Char Load Tf Model

Contains class for training data labeler model.

class dataprofiler.labelers.char_load_tf_model.CharLoadTFModel(model_path: str, label_mapping: Dict[str, int], parameters: Optional[Dict] = None)

Bases: dataprofiler.labelers.base_model.BaseTrainableModel

For training data labeler model.

Initialize Loadable TF Model.

Parameters
  • model_path (str) – path to model to load

  • label_mapping (dict) – maps labels to their encoded integers

  • parameters (dict) –

    Contains all the appropriate parameters for the model. Must contain num_labels. Other possible parameters are:

    max_length, max_char_encoding_id, dim_embed, size_fc dropout, size_conv, num_fil, optimizer, default_label

Returns

None

requires_zero_mapping: bool = False
set_label_mapping(label_mapping: Union[List[str], Dict[str, int]]) None

Set the labels for the model.

Parameters

label_mapping (dict) – label mapping of the model

Returns

None

save_to_disk(dirpath: str) None

Save whole model to disk with weights.

Parameters

dirpath (str) – directory path where you want to save the model to

Returns

None

classmethod load_from_disk(dirpath: str) dataprofiler.labelers.char_load_tf_model.CharLoadTFModel

Load whole model from disk with weights.

Parameters

dirpath (str) – directory path where you want to load the model from

Returns

loaded CharLoadTFModel

Return type

CharLoadTFModel

reset_weights() None

Reset the weights of the model.

Returns

None

fit(train_data: Union[pandas.core.frame.DataFrame, pandas.core.series.Series, numpy.ndarray], val_data: Optional[Union[pandas.core.frame.DataFrame, pandas.core.series.Series, numpy.ndarray]] = None, batch_size: Optional[int] = None, epochs: Optional[int] = None, label_mapping: Optional[Dict[str, int]] = None, reset_weights: bool = False, verbose: bool = True) Tuple[Dict, Optional[float], Dict]

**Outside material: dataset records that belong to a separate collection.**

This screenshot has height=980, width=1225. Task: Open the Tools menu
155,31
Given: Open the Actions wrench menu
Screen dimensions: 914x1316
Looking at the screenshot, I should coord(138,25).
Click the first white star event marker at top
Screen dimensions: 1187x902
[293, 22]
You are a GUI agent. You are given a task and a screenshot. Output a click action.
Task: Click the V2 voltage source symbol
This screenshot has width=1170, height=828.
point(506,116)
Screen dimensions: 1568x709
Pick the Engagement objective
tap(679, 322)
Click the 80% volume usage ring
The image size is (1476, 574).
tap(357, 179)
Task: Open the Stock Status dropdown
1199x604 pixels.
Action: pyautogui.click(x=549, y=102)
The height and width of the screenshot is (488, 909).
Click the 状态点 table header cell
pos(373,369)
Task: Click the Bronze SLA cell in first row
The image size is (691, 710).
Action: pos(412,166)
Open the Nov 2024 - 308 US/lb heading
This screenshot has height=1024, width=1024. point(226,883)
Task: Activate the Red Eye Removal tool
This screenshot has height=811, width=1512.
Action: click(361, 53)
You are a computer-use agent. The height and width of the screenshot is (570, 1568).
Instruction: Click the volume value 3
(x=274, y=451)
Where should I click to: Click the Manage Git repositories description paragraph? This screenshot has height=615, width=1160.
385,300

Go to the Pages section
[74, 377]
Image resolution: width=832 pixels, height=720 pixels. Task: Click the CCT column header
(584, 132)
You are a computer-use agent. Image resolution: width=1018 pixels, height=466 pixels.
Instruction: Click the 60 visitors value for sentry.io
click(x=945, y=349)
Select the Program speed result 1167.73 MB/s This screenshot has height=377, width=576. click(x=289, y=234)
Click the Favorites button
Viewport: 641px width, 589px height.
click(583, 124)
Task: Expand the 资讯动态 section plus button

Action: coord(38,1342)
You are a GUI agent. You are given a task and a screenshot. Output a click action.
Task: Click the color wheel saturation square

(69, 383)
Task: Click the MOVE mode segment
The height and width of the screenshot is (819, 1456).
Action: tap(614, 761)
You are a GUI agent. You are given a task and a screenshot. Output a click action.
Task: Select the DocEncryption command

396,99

Train the current model with the training data and validation data.

Parameters
  • train_data (Union[list, np.ndarray]) – Training data used to train model

  • val_data (Union[list, np.ndarray]) – Validation data used to validate the training

  • batch_size (int) – Used to determine number of samples in each batch

  • label_mapping (Union[dict, None]) – maps labels to their encoded integers

  • reset_weights (bool) – Flag to determine whether to reset the weights or not

  • verbose (bool) – Flag to determine whether to print status or not

Returns

history, f1, f1_report

Return type

Tuple[dict, float, dict]

predict(data: Union[pandas.core.frame.DataFrame, pandas.core.series.Series, numpy.ndarray], batch_size: int = 32, show_confidences: bool = False, verbose: bool = True) Dict

Run model and get predictions.

Parameters
  • data (Union[list, numpy.ndarray]) – text input

  • batch_size (int) – number of samples in the batch of data

  • show_confidences – whether user wants prediction confidences

  • verbose (bool) – Flag to determine whether to print status or not

Returns

char level predictions and confidences

Return type

dict

details() None

Print the relevant details of the model.

Details include summary, parameters, label mapping.

add_label(label: str, same_as: Optional[str] = None) None

Add a label to the data labeler.

Parameters
  • label (str) – new label being added to the data labeler

  • same_as (str) – label to have the same encoding index as for multi-label to single encoding index.

Returns

None

classmethod get_class(class_name: str) Optional[Type[dataprofiler.labelers.base_model.BaseModel]]

Get subclasses.

get_parameters(param_list: Optional[List[str]] = None) Dict

Return a dict of parameters from the model given a list.

Parameters

param_list (List[str]) – list of parameters to retrieve from the model.

Returns

dict of parameters

classmethod help() None

Help describe alterable parameters.

Returns

None

property label_mapping: Dict[str, int]

Return mapping of labels to their encoded values.

property labels: List[str]

Retrieve the label.

Returns

list of labels

property num_labels: int

Return max label mapping.

property reverse_label_mapping: Dict[int, str]

Return reversed order of current labels.

Useful for when needed to extract Labels via indices.

set_params(**kwargs: Any) None

Set the parameters if they exist given kwargs.